# Data provided:
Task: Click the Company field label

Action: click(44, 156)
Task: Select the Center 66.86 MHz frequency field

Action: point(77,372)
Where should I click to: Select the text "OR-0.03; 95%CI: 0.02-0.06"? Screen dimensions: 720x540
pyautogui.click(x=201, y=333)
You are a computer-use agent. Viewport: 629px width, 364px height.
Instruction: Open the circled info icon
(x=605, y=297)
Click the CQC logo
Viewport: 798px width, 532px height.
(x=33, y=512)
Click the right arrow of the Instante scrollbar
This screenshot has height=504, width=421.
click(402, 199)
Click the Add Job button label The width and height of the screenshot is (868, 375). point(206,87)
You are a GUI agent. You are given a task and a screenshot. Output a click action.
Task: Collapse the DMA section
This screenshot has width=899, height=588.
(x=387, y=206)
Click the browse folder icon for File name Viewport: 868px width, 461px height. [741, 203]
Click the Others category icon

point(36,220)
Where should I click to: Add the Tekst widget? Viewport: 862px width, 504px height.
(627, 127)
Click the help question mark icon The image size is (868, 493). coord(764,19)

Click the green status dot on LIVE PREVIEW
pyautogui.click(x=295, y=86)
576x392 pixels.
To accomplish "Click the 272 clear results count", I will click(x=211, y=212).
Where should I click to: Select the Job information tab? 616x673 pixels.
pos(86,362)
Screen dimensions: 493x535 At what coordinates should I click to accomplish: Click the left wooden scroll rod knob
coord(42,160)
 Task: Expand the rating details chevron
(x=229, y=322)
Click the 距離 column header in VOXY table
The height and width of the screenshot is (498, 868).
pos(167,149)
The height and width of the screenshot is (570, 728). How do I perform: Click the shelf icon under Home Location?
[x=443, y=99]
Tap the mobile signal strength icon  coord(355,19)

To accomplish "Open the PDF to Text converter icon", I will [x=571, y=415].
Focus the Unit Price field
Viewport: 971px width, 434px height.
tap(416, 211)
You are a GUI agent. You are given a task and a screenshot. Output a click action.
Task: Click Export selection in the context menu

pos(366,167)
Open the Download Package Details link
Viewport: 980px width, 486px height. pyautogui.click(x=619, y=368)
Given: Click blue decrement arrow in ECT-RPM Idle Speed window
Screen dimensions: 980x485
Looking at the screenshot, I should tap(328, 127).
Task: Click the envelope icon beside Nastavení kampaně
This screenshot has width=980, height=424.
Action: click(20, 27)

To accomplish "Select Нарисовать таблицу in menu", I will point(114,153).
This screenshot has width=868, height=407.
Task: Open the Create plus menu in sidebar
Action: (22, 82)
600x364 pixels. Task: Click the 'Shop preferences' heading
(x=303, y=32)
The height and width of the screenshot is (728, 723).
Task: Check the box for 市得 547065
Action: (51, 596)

# Aim of the exercise:
Every entry above must be reproduced exactly.

# Expected output:
Task: Click the Company field label

Action: click(44, 156)
Task: Select the Center 66.86 MHz frequency field

Action: point(77,372)
Where should I click to: Select the text "OR-0.03; 95%CI: 0.02-0.06"? Screen dimensions: 720x540
pyautogui.click(x=201, y=333)
You are a computer-use agent. Viewport: 629px width, 364px height.
Instruction: Open the circled info icon
(x=605, y=297)
Click the CQC logo
Viewport: 798px width, 532px height.
(x=33, y=512)
Click the right arrow of the Instante scrollbar
This screenshot has height=504, width=421.
click(402, 199)
Click the Add Job button label The width and height of the screenshot is (868, 375). point(206,87)
You are a GUI agent. You are given a task and a screenshot. Output a click action.
Task: Collapse the DMA section
This screenshot has width=899, height=588.
(x=387, y=206)
Click the browse folder icon for File name Viewport: 868px width, 461px height. [741, 203]
Click the Others category icon

point(36,220)
Where should I click to: Add the Tekst widget? Viewport: 862px width, 504px height.
(627, 127)
Click the help question mark icon The image size is (868, 493). coord(764,19)

Click the green status dot on LIVE PREVIEW
pyautogui.click(x=295, y=86)
576x392 pixels.
To accomplish "Click the 272 clear results count", I will click(x=211, y=212).
Where should I click to: Select the Job information tab? 616x673 pixels.
pos(86,362)
Screen dimensions: 493x535 At what coordinates should I click to accomplish: Click the left wooden scroll rod knob
coord(42,160)
 Task: Expand the rating details chevron
(x=229, y=322)
Click the 距離 column header in VOXY table
The height and width of the screenshot is (498, 868).
pos(167,149)
The height and width of the screenshot is (570, 728). How do I perform: Click the shelf icon under Home Location?
[x=443, y=99]
Tap the mobile signal strength icon  coord(355,19)

To accomplish "Open the PDF to Text converter icon", I will [x=571, y=415].
Focus the Unit Price field
Viewport: 971px width, 434px height.
tap(416, 211)
You are a GUI agent. You are given a task and a screenshot. Output a click action.
Task: Click Export selection in the context menu

pos(366,167)
Open the Download Package Details link
Viewport: 980px width, 486px height. pyautogui.click(x=619, y=368)
Given: Click blue decrement arrow in ECT-RPM Idle Speed window
Screen dimensions: 980x485
Looking at the screenshot, I should tap(328, 127).
Task: Click the envelope icon beside Nastavení kampaně
This screenshot has width=980, height=424.
Action: click(20, 27)

To accomplish "Select Нарисовать таблицу in menu", I will point(114,153).
This screenshot has width=868, height=407.
Task: Open the Create plus menu in sidebar
Action: (22, 82)
600x364 pixels. Task: Click the 'Shop preferences' heading
(x=303, y=32)
The height and width of the screenshot is (728, 723).
Task: Check the box for 市得 547065
Action: (51, 596)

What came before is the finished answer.